#13 The nightmares are just my normal state of being.
I wake up sweating over everything I feel I'm neglecting.
The press, the books, I want everything.
I forget how much has already been done, I'm simply failing.
I fail you, drowning in panic.
Drowning in a sea of impatience.
Feeling as though you trusted me with so much - almost everything.
I'd do anything not to screw it up.
I've destroyed so many beautiful things because of foolish passion.
Is it a curse? Am I made of delusions?
A child locked inside a twisted, ageing, wanting prison.
#14 Being psychic doesn't help if you can't trust your feelings.
The violets bloomed today.
I knew that meant I could walk to the mailbox and find your poems.
I would type them into my file, fill in more pieces of your journey and not ask for anything more.
I can be grateful.
My thoughts would still be swimming and swollen, still bloated from yesterday's conference, and meeting so many strange neurotic television and Internet Specialists.
Were they all fibre optic cables too?
They also over-prepared their notes and arrived way too early to deep-breathe in the lobby like I did.
The future opened to me in a way I'd never let myself imagine.
I want what I want.
I wanted to get back up north, to our little store at Northgate and sell turbo hubs to all the bush people who want Internet hookups at their hunting camps.
I wanted to get back to the books, the cats, to all the work piling up, covering up the work that's been done already.
How could I go on? How could I not go on?

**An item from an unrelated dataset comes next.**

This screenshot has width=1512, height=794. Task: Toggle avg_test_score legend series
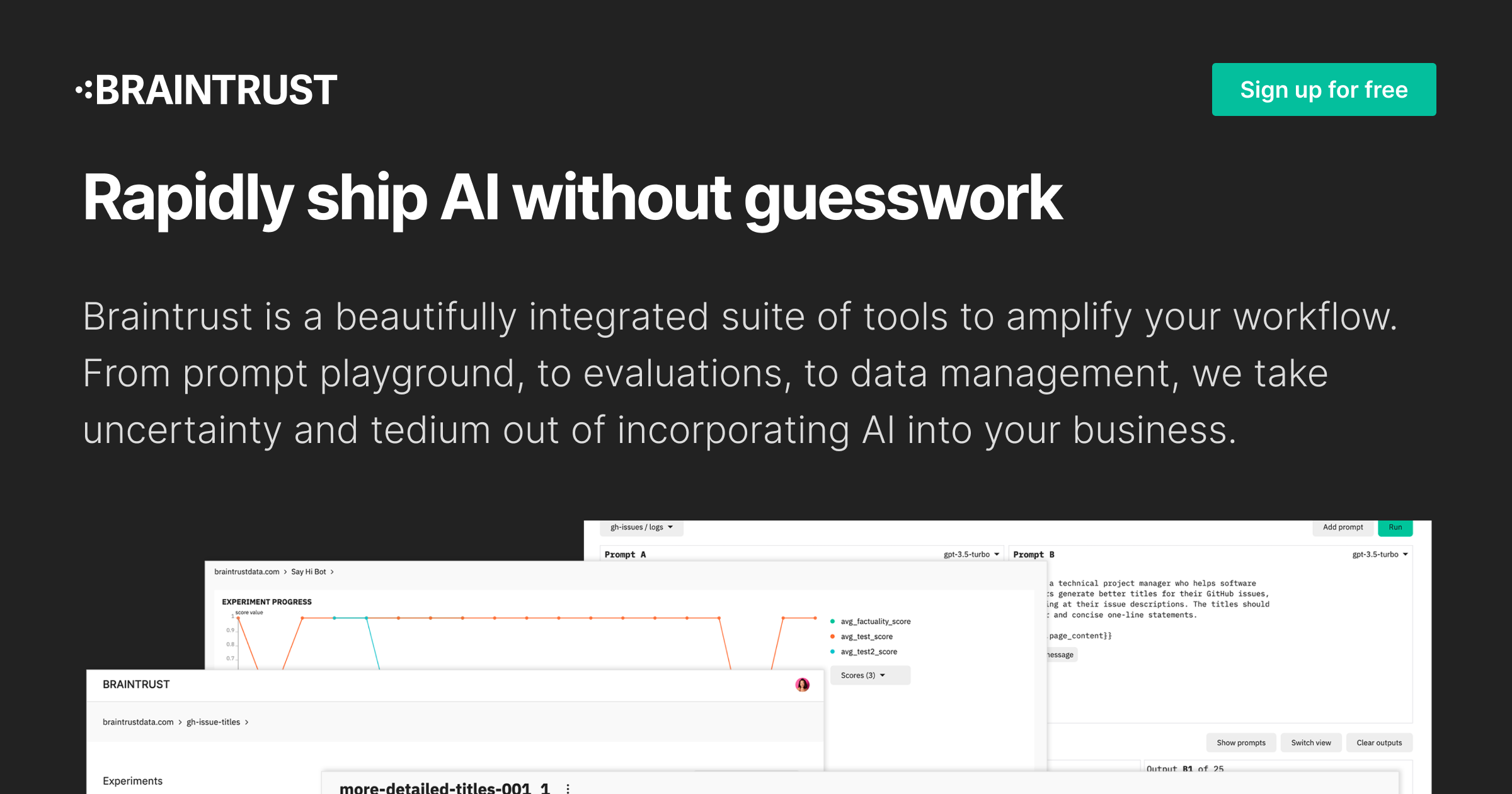866,636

You were such an integral piece of the puzzle.
Deflated under the weight of everything.
I don't want to kill your plants.
I don't want the house to burn down or a flood to come and destroy your things.
I don't want to let the cats out, or all those other terrible things.
What if the furnace breaks and we all freeze, or Paws gets into plastic?
What if it all collapses?
I want it to be enough.
I wanted to write a book.
It's never going to be enough.
I want so much.
Why can't I have everything I want?
#15 You asked me to delete your poem.
My favourite one.
Did I misunderstand its changing meaning?
#16 I don't want to go lay in the sun in a patch of violets but I do.
Because I can.
And I share the end of my apple with the chipmunk who has lived in my house longer than I have.
I'm reminded why I moved up here.
I'm in the exact spot I'm needed to be.